Records from a data collection

— begin —

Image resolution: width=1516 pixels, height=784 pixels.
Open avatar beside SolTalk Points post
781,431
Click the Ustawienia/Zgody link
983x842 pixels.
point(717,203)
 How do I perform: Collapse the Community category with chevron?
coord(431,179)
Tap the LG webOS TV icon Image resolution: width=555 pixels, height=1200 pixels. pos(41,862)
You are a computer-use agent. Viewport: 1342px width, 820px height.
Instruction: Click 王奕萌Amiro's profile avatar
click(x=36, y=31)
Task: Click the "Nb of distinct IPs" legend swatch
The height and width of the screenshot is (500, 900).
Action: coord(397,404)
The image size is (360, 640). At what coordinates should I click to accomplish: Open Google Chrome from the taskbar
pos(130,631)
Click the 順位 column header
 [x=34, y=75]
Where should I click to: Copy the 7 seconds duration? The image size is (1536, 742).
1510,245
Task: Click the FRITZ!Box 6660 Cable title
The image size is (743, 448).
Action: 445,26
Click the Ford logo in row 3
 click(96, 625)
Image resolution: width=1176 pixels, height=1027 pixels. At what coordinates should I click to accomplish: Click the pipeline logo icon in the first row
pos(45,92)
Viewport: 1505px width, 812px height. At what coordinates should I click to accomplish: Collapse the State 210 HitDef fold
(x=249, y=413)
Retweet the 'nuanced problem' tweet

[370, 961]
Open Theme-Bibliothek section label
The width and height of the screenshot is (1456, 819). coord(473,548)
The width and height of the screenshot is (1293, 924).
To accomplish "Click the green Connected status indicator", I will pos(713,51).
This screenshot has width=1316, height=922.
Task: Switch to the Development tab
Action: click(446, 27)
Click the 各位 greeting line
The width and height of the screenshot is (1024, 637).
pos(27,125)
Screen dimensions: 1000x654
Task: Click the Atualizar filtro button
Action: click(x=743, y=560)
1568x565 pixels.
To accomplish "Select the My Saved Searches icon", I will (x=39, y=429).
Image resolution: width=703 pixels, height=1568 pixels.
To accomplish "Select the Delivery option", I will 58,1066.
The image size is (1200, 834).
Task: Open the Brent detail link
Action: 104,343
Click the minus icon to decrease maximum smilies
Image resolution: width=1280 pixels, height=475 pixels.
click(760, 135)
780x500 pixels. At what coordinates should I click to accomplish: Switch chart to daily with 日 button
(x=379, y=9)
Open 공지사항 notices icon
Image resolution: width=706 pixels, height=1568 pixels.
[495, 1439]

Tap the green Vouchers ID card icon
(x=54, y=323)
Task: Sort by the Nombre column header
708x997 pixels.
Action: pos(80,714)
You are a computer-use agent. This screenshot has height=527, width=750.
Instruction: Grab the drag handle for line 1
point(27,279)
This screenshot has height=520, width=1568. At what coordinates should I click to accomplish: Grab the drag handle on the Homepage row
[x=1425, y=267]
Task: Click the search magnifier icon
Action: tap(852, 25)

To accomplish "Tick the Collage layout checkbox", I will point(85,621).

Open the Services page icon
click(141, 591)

— end —

» **THE REQUEST**
Could you reproduce every one of the lines above word for word, leaving nothing out?

» **COMPLETED TASK**
Image resolution: width=1516 pixels, height=784 pixels.
Open avatar beside SolTalk Points post
781,431
Click the Ustawienia/Zgody link
983x842 pixels.
point(717,203)
 How do I perform: Collapse the Community category with chevron?
coord(431,179)
Tap the LG webOS TV icon Image resolution: width=555 pixels, height=1200 pixels. pos(41,862)
You are a computer-use agent. Viewport: 1342px width, 820px height.
Instruction: Click 王奕萌Amiro's profile avatar
click(x=36, y=31)
Task: Click the "Nb of distinct IPs" legend swatch
The height and width of the screenshot is (500, 900).
Action: coord(397,404)
The image size is (360, 640). At what coordinates should I click to accomplish: Open Google Chrome from the taskbar
pos(130,631)
Click the 順位 column header
 [x=34, y=75]
Where should I click to: Copy the 7 seconds duration? The image size is (1536, 742).
1510,245
Task: Click the FRITZ!Box 6660 Cable title
The image size is (743, 448).
Action: 445,26
Click the Ford logo in row 3
 click(96, 625)
Image resolution: width=1176 pixels, height=1027 pixels. At what coordinates should I click to accomplish: Click the pipeline logo icon in the first row
pos(45,92)
Viewport: 1505px width, 812px height. At what coordinates should I click to accomplish: Collapse the State 210 HitDef fold
(x=249, y=413)
Retweet the 'nuanced problem' tweet

[370, 961]
Open Theme-Bibliothek section label
The width and height of the screenshot is (1456, 819). coord(473,548)
The width and height of the screenshot is (1293, 924).
To accomplish "Click the green Connected status indicator", I will pos(713,51).
This screenshot has width=1316, height=922.
Task: Switch to the Development tab
Action: click(446, 27)
Click the 各位 greeting line
The width and height of the screenshot is (1024, 637).
pos(27,125)
Screen dimensions: 1000x654
Task: Click the Atualizar filtro button
Action: click(x=743, y=560)
1568x565 pixels.
To accomplish "Select the My Saved Searches icon", I will (x=39, y=429).
Image resolution: width=703 pixels, height=1568 pixels.
To accomplish "Select the Delivery option", I will 58,1066.
The image size is (1200, 834).
Task: Open the Brent detail link
Action: 104,343
Click the minus icon to decrease maximum smilies
Image resolution: width=1280 pixels, height=475 pixels.
click(760, 135)
780x500 pixels. At what coordinates should I click to accomplish: Switch chart to daily with 日 button
(x=379, y=9)
Open 공지사항 notices icon
Image resolution: width=706 pixels, height=1568 pixels.
[495, 1439]

Tap the green Vouchers ID card icon
(x=54, y=323)
Task: Sort by the Nombre column header
708x997 pixels.
Action: pos(80,714)
You are a computer-use agent. This screenshot has height=527, width=750.
Instruction: Grab the drag handle for line 1
point(27,279)
This screenshot has height=520, width=1568. At what coordinates should I click to accomplish: Grab the drag handle on the Homepage row
[x=1425, y=267]
Task: Click the search magnifier icon
Action: tap(852, 25)

To accomplish "Tick the Collage layout checkbox", I will point(85,621).

Open the Services page icon
click(141, 591)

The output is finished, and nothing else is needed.